Discrepancy in Document Count When Importing Data from MySQL to Elasticsearch Using Logstash

Hello Elasticsearch Community,

I am encountering an issue with importing data from MySQL to Elasticsearch using Logstash. Here’s the context and details:


Setup Information:

  • MySQL Table Name: criteria_sites
  • Elasticsearch Index Name: mysql-criterion-site-data
  • Pipeline Input Configuration: I am using the JDBC plugin in Logstash to fetch data from MySQL.

MySQL Table Details:

  • The table criteria_sites has 16,626 rows.
  • It has a composite primary key consisting of:
    • criterion_value_id
    • site_id
SHOW KEYS FROM criteria_sites WHERE Key_name = 'PRIMARY';
+----------------+------------+----------+--------------+--------------------+-----------+-------------+----------+--------+------+------------+---------+---------------+---------+------------+
| Table          | Non_unique | Key_name | Seq_in_index | Column_name        | Collation | Cardinality | Sub_part | Packed | Null | Index_type | Comment | Index_comment | Visible | Expression |
+----------------+------------+----------+--------------+--------------------+-----------+-------------+----------+--------+------+------------+---------+---------------+---------+------------+
| criteria_sites |          0 | PRIMARY  |            1 | criterion_value_id | A         |       14030 |     NULL |   NULL |      | BTREE      |         |               | YES     | NULL       |
| criteria_sites |          0 | PRIMARY  |            2 | site_id            | A         |       16626 |     NULL |   NULL |      | BTREE      |         |               | YES     | NULL       |
+----------------+------------+----------+--------------+--------------------+-----------+-------------+----------+--------+------+------------+---------+---------------+---------+------------+

Elasticsearch Output Configuration in Logstash:

output {
  elasticsearch {
    hosts => ["http://ip-address:9200"]
    index => "mysql-criterion-site-data"
    document_id => "criterion-site-%{criterion_value_id}"  # Uses only `criterion_value_id` as the ID
  }
}

Issue:

When I import the table using Logstash, the document count in Elasticsearch doesn’t match the number of rows in the MySQL table.

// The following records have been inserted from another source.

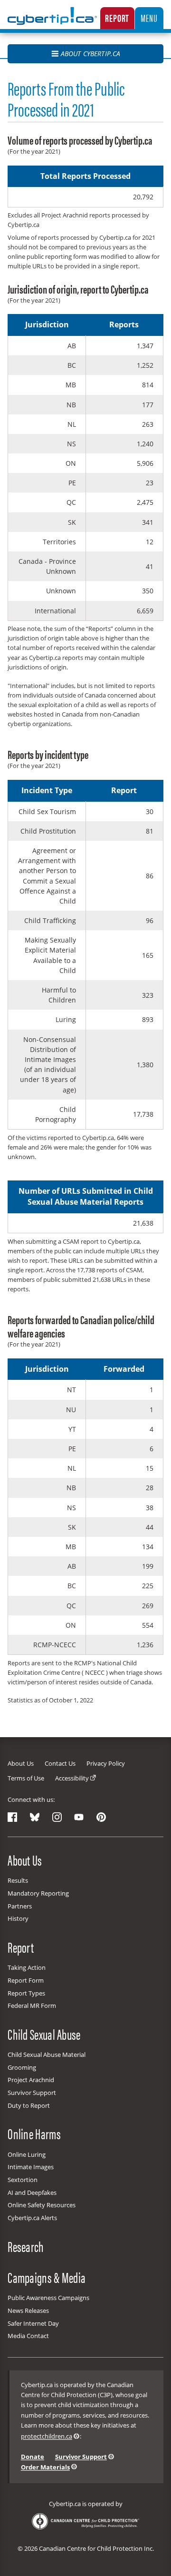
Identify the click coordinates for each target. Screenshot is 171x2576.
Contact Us (60, 1763)
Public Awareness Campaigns (48, 2297)
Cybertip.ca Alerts (32, 2217)
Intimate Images (31, 2167)
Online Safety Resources (42, 2205)
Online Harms (34, 2133)
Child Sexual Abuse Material (47, 2054)
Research (26, 2246)
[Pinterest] (101, 1817)
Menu (149, 17)
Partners (20, 1906)
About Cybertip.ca (90, 53)
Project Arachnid (31, 2079)
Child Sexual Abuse (44, 2034)
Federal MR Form (32, 2005)
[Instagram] (57, 1817)
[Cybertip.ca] (52, 22)
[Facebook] (12, 1817)
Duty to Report (29, 2105)
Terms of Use (26, 1778)
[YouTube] (79, 1817)
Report (117, 17)
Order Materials (45, 2467)
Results (18, 1880)
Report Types (26, 1993)
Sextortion (23, 2179)
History (18, 1918)
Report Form (26, 1980)
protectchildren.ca (46, 2436)
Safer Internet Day (33, 2323)
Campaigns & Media (47, 2277)
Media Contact (28, 2335)
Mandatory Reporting (38, 1893)
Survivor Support (32, 2092)
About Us (21, 1763)
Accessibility (72, 1778)
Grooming (22, 2067)
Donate (32, 2456)
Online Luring (27, 2154)
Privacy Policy (105, 1763)
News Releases (28, 2310)
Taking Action (27, 1967)
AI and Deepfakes (32, 2192)
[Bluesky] (34, 1817)
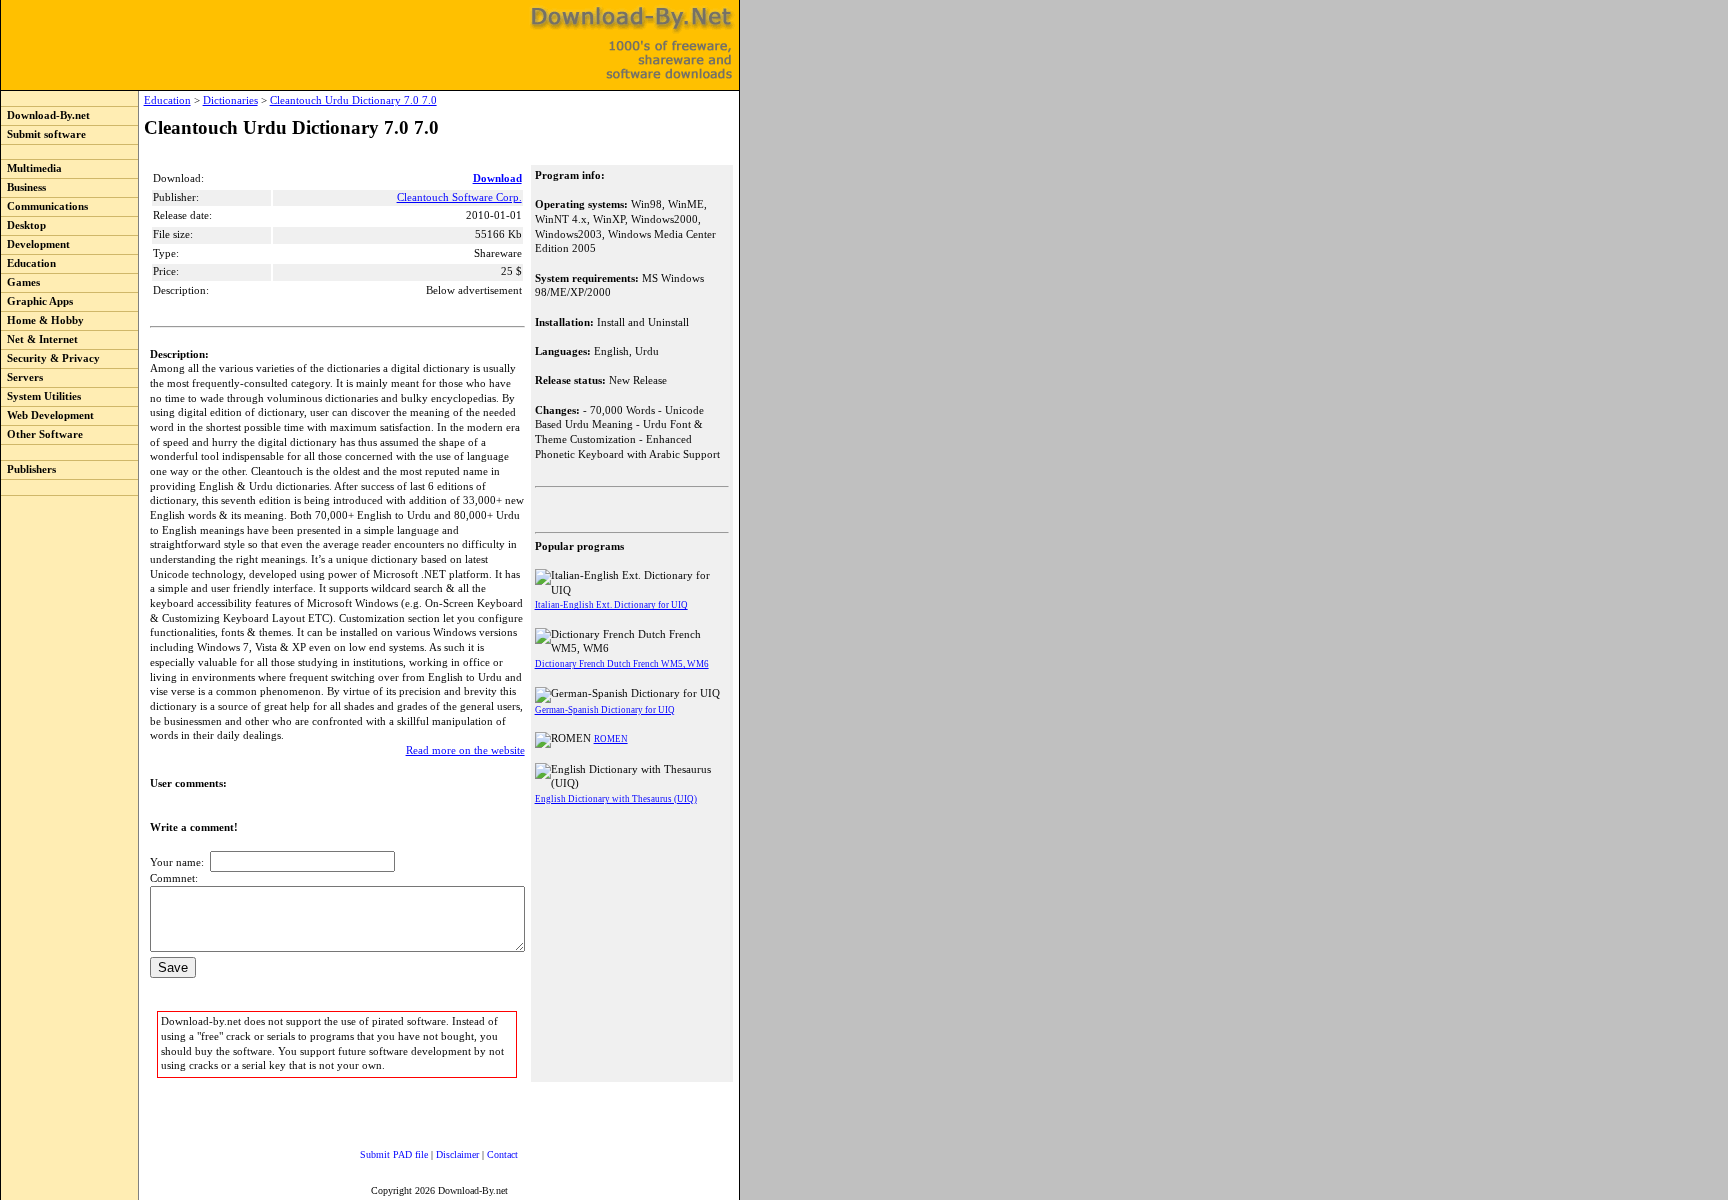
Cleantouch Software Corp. (459, 197)
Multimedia (31, 168)
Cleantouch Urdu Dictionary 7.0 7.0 (353, 100)
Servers (22, 377)
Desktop (23, 225)
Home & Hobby (42, 320)
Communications (44, 206)
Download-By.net (45, 115)
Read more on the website (465, 750)
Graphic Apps (37, 301)
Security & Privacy (50, 358)
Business (23, 187)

  • MySQL Table Rows: 16,626
  • Elasticsearch Index Statistics:
yellow open   mysql-criterion-site-data FSkeQzvVQKa4PwIDbnYV0Q   1   1      14030         2596      1.3mb  

You are creating the key based on only one component of the primary key, so it is natural and expected that the number of documents in Elasticsearch match the cardinality of this, which as you pointed out is 14030. If you want all documents inserted you need to create the document id based on both components of the primary key.

how to solve the issue and find all the 16,626 rows in elasticsearch?

Change this to something like this:

output {
  elasticsearch {
    hosts => ["http://ip-address:9200"]
    index => "mysql-criterion-site-data"
    document_id => "%{site_id}-%{criterion_value_id}"
  }
}

Naturally you will need to delete everything from the index before rerunning as you otherwise will get duplicates.

I will try and give you update

thanks man it worked
yellow open mysql-criterion-site-data l8otXpdqQOOeRnK8cAfGwg 1 1 16626 49878 2.2mb 2.2mb

can you explain to me why at first the number is mismatched, im new to elasticsearch and logstash

You were indexing documents with a document id (primary key in Elasticsearch) that only contained one component of the key you have in your data base. There are per your statistics only 14030 unique values in this key component in your database so there can never be more unique document ids than that in Elasticsearch.